# Adversarial Training Demonstration

## Core Concept 1: Why Standard Training Fails
*   **Standard training**: minimize loss on clean data
*   Model learns brittle patterns optimized for test set distribution
*   **Distribution shift** (adversarial examples) causes failures
*   **Adversarial training**: include examples from shifted distribution
*   Model learns to be *robust* across broader input space

## Adversarial Training Loop
**Standard training loop**:
1.  Forward pass on clean examples
2.  Compute loss
3.  Backpropagate
4.  Update weights

**Adversarial training loop**:
1.  Generate adversarial examples (FGSM, PGD) from training batch
2.  Forward pass on *both* clean AND adversarial examples
3.  Compute combined loss
4.  Backpropagate
5.  Update weights

## Robustness vs Accuracy Tradeoff
*   **Standard model**: 98% clean accuracy, 10% robustness (under attack)
*   **Adversarially trained model**: 92% clean accuracy, 85% robustness (under attack)
*   **Core insight**: robustness requires sacrificing some clean accuracy
*   The tradeoff depends on epsilon (attack strength)

In [None]:
import tensorflow as tf
import numpy as np

# Mocking necessary components for the demonstration structure
def pgd_attack(model, images, labels, epsilon=0.03, alpha=0.01, num_steps=10):
    """
    Simulates a PGD attack generation.
    In a real scenario, this would perform iterative gradient updates on the input image using the model gradients.
    """
    # Placeholder: Random perturbation for demonstration purposes
    noise = tf.random.uniform(images.shape, -epsilon, epsilon)
    adv_images = images + noise
    adv_images = tf.clip_by_value(adv_images, 0, 1)
    return adv_images

def concat(tensors):
    return tf.concat(tensors, axis=0)

cross_entropy = tf.keras.losses.CategoricalCrossentropy(from_logits=True)

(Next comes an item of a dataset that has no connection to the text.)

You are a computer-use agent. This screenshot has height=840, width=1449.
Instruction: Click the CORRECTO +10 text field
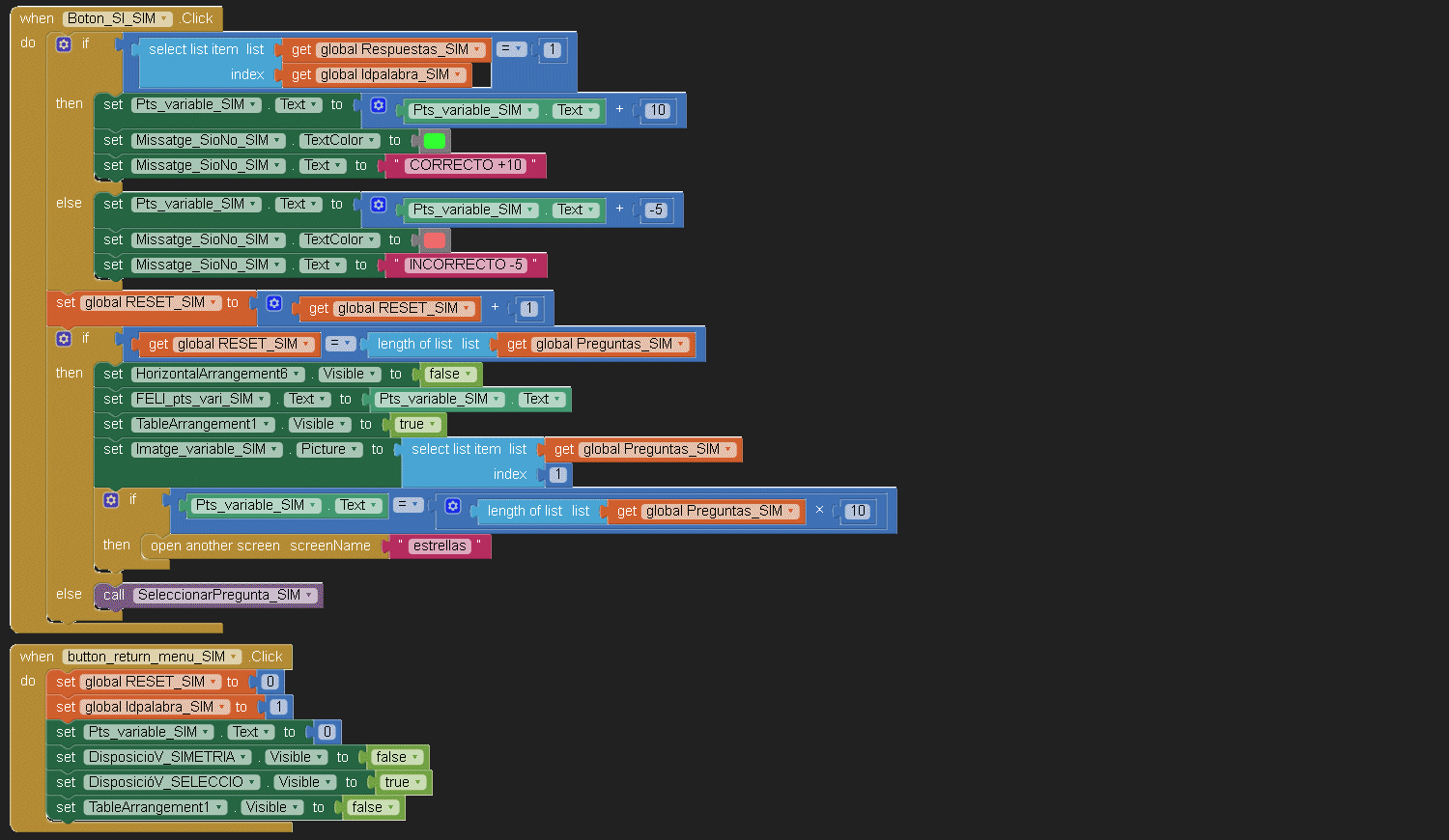click(465, 166)
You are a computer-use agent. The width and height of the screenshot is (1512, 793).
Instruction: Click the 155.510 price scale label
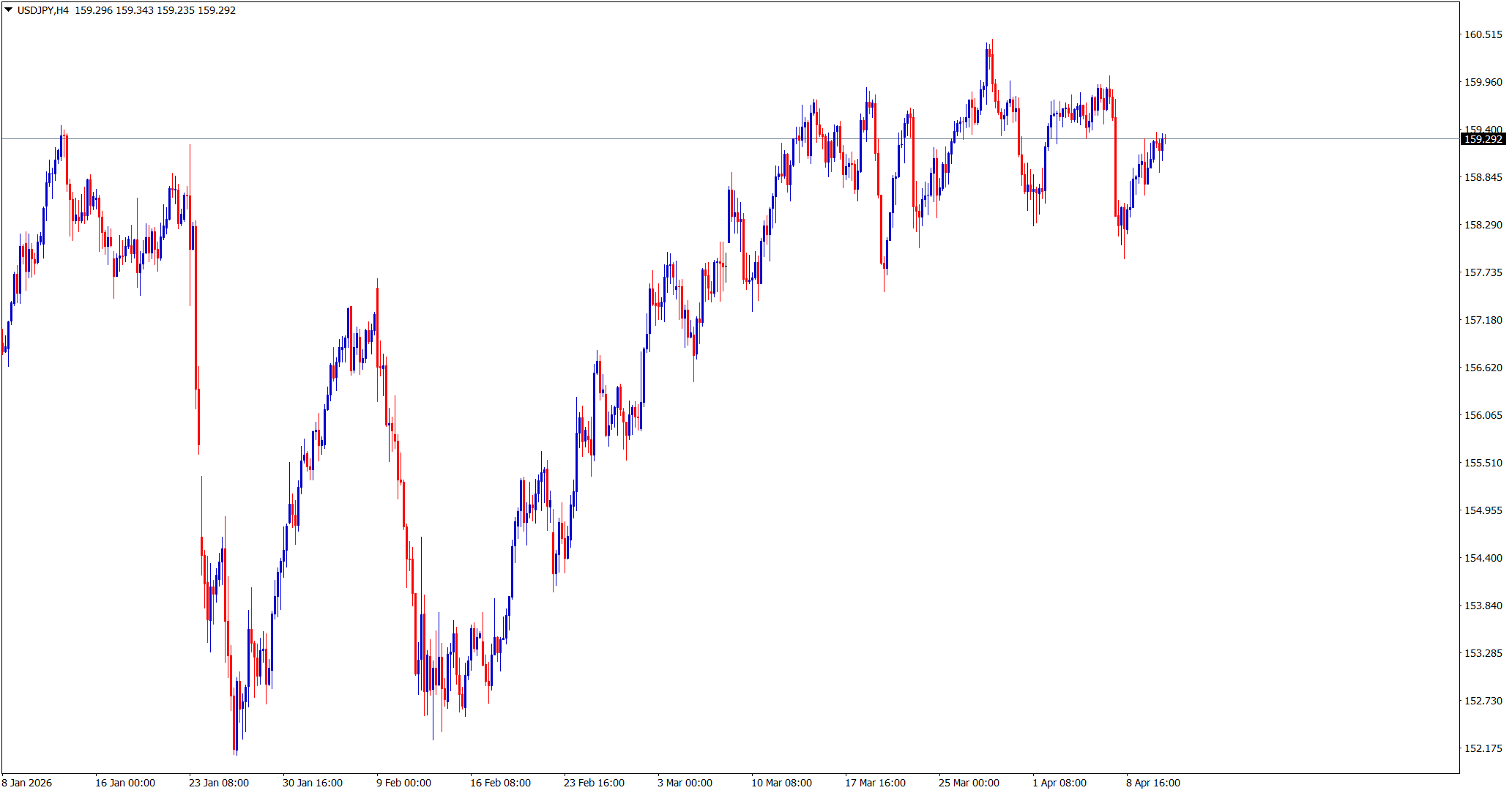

# --------------------------------------------------------------------------
# Code Structure for Adversarial Training
# --------------------------------------------------------------------------

def train_adversarial_demo(model, training_data, epochs=5, epsilon=0.03, optimizer=None):
    if optimizer is None:
        optimizer = tf.keras.optimizers.Adam()

    print("Starting Adversarial Training Loop...\\n")
    
    for epoch in range(epochs):
        print(f"Epoch {epoch+1}/{epochs}")
        for step, (batch_data, batch_labels) in enumerate(training_data):
            # 1. Generate adversarial examples
            adv_examples = pgd_attack(model, batch_data, batch_labels, epsilon)

            # 2. Train on both clean and adversarial
            combined_data = concat([batch_data, adv_examples])
            combined_labels = concat([batch_labels, batch_labels])

            # 3. Standard training step on combined data
            with tf.GradientTape() as tape:
                predictions = model(combined_data)
                loss = cross_entropy(combined_labels, predictions)
            
            gradients = tape.gradient(loss, model.trainable_variables)
            optimizer.apply_gradients(zip(gradients, model.trainable_variables))
            
            if step % 10 == 0:
                print(f"  Step {step}: Loss = {loss.numpy():.4f}")

# Note: To run this, you would need a 'model' and 'training_data' (tf.data.Dataset)